Food and price inflation rises. [iStockphoto].

Kenya Association of Manufacturers (KAM) identifies with the current government’s manifesto: The Plan – The Bottom-up Economic Transformation Agenda 2022 – 2027. The Plan recognises and appreciates the challenges Kenyans face daily, particularly the high cost of living.

The Plan demonstrates the government's deep understanding and commitment to developing sustainable solutions for all. KAM remains committed to working closely with government to transform the economy.

The Plan has singled out regressive taxation, bureaucracy and regulatory compliance costs as the biggest impediment to getting Kenya out of the “economic hole” we are currently in. The starting point for the economic transformation journey is the commitment to reviewing and rationalising all business licences to cap total licensing costs at 1.5 per cent of turnover fees.

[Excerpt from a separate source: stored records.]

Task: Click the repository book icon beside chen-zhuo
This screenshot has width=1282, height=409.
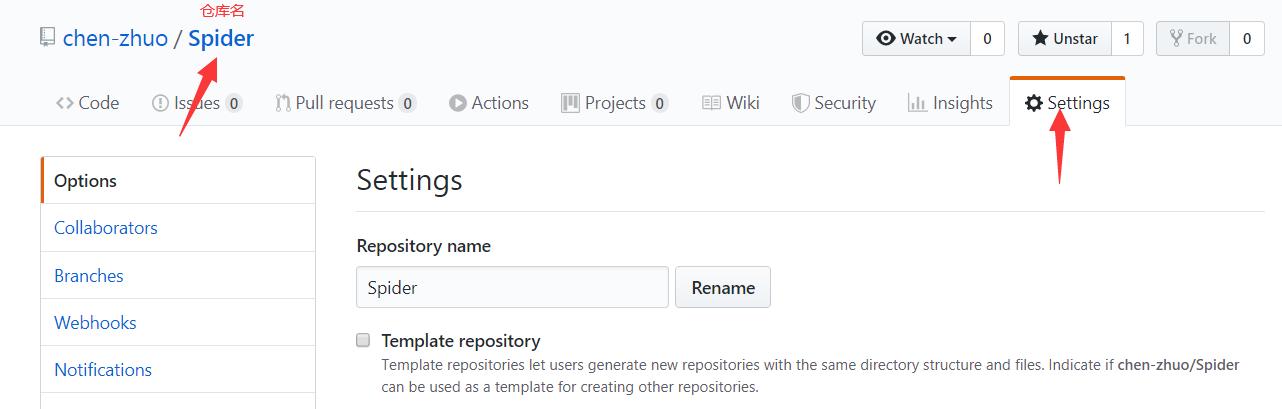Action: (x=47, y=38)
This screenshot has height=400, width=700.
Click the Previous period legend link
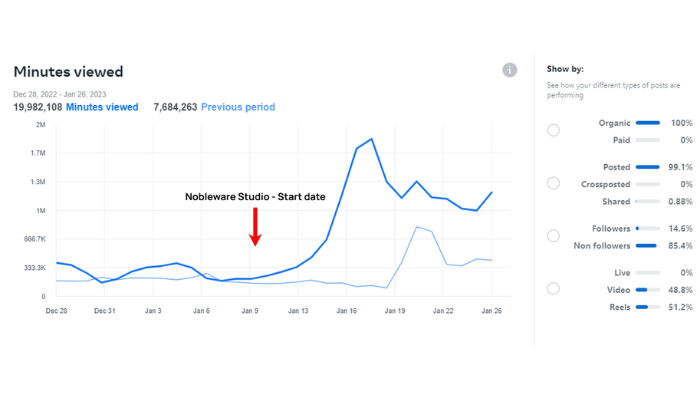[x=238, y=107]
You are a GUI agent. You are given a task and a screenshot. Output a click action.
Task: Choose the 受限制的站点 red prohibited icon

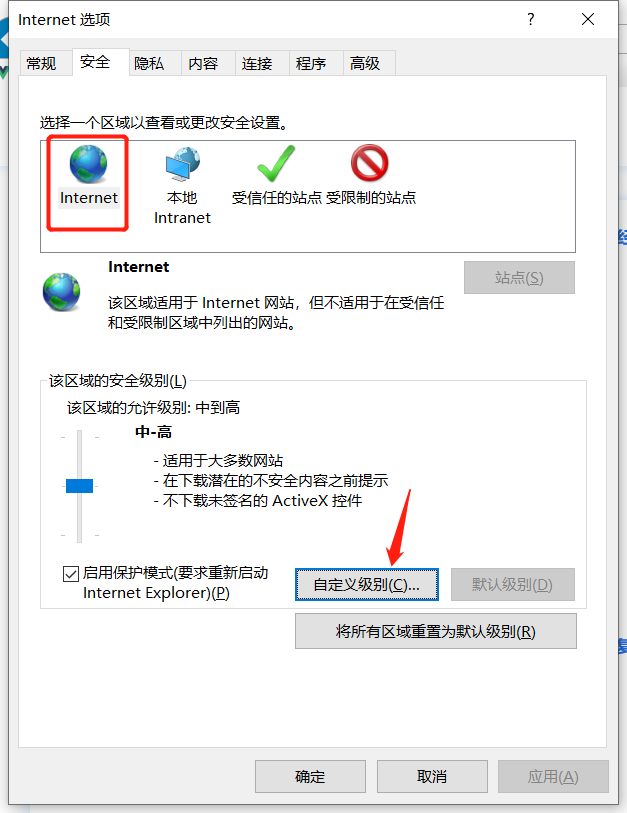point(369,163)
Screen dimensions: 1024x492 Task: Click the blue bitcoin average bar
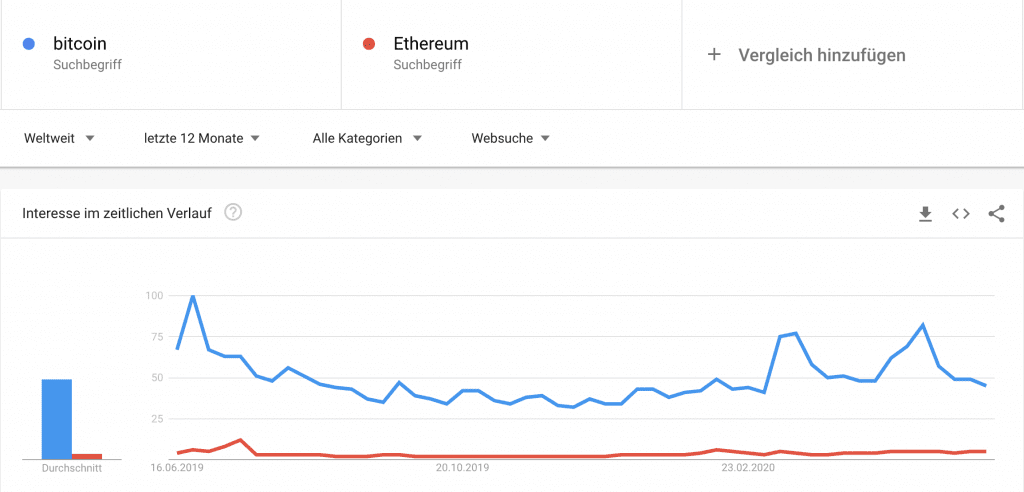point(56,419)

As rightly articulated in the Plan, enacting an administrative burden law analogous to the United States of America’s Reduction of Paperwork Act will ensure that no business spends more than four person-hours a month on tax and regulatory compliance.

Over the years, the ease and cost of doing business continue to be significant roadblocks to economic prosperity. More specifically, the harsh tax regime is a 'zero-sum game' that has shifted manufacturing to our EAC neighbours who are now exporting to Kenya. Unfortunately, as they implement the government’s economic plan, Kenyans are now facing a new regressive taxation challenge - the proposed inflation adjustments on specific excise tax rates.

KRA informed manufacturers, importers of excisable goods and members of the public they shall adjust excise duty rates of petroleum products; motorcycles; alcoholic and non-alcoholic beverages; cosmetics; SIM cards; confectionary; tobacco and nicotine products; and raw hide and skins. The taxes on these products will go up by 6.3 per cent, the average inflation rate for the Financial Year 2021/2022 as determined by Kenya National Bureau of Statistics. The new rates shall be effective from October 1, 2022.

The Finance Act 2022 increased excise tax rates by 10 per cent and 20 per cent, effective July 1, 2022. A further increase of 6.3 per cent within three months will result in a massive 16.3 per cent to 26.3 per cent cumulative tax increase in one year. Such an increase will significantly impact on mwananchi, who is already overburdened by the ever-increasing cost of living. The cost of raw materials and intermediary inputs has increased by 15  per cent to 20 per cent due to global commodity price hikes.

Furthermore, import costs have increased due to the weakening shilling. The inflation adjustment shall also stifle SMEs, the backbone of job creation and our economy.

Implementing the tax increase goes against the government’s intention to reduce the cost of living, support agriculture through agro-industry value chains, support the growth of SMEs and create jobs, especially for the youth. The inflation adjustment is being considered despite several court cases in court challenging KRA’s enforcement of the previous inflation adjustment made under Legal Notice 217 of 2021. The notice sought to adjust the inflation rate of excise duty on excisable goods by 4.97 per cent. 

We appeal to the government to halt the implementation of the inflation adjustment as it is not sustainable. Since 2018, the cumulative increase in annual inflation has risen to 26.56 per cent. SMEs, among other manufacturers, may not be able to survive if the yearly inflation adjustment rate continues to increase.